Plus à payer pour les patients
Par ailleurs, les patients des hôpitaux devraient être appelés à payer davantage de leur poche avec une nouvelle manière de calculer. En cas d’hospitalisation, la franchise et la quote-part seront désormais prélevées sur l’ensemble des frais de traitement, au lieu des 45 % actuels. «Une opération de l’appendicite pourrait coûter près de 400 francs de plus pour une personne», note le comité référendaire.

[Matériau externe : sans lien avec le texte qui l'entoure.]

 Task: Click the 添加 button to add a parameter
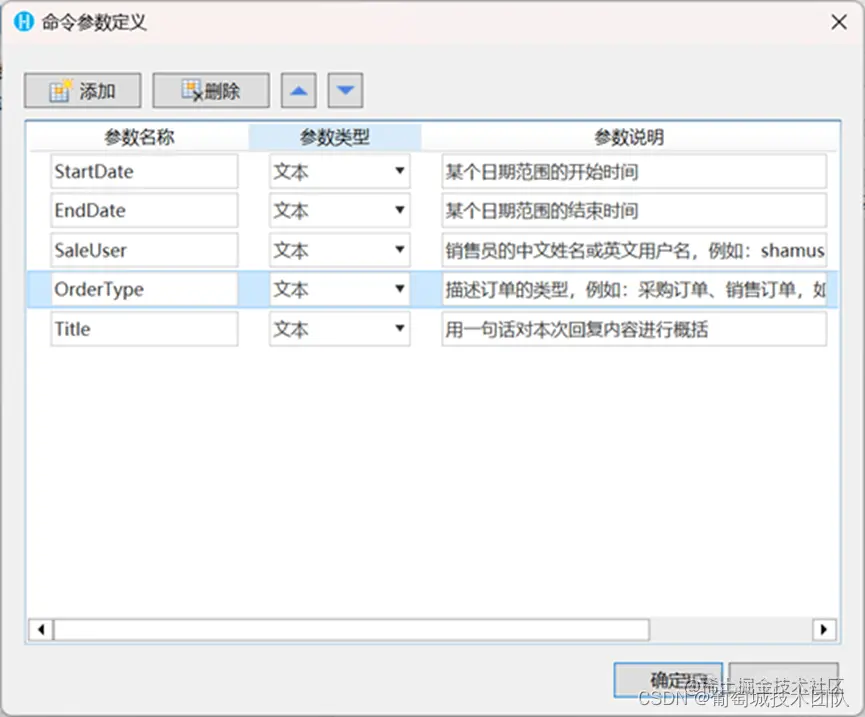pos(82,90)
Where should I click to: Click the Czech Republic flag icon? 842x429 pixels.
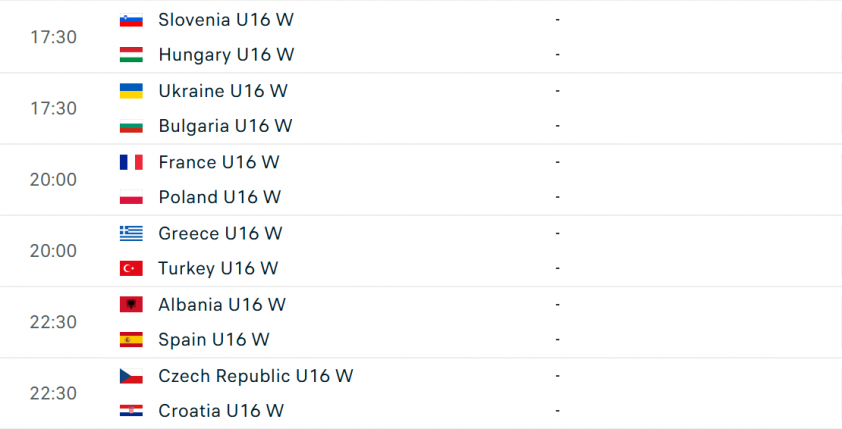pos(131,376)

Le poids des EMS sur les primes
Enfin, les dépenses pour les soins en EMS, qui ont été intégrées à la fin dans le projet du Parlement, risquent de peser lourd avec le vieillissement prévisible de la population. Alors que les cantons réduiront leur participation d'environ 30%, ces dépenses vont se reporter sur l'ensemble des assurés et contribuer à de nouvelles hausses de primes plutôt que le contraire.
Beaucoup d'indécis
Lors du premier sondage Tamedia/20 minutes sur cet objet, la population était divisée: 38% pour, 38% contre et 24% d'indécis.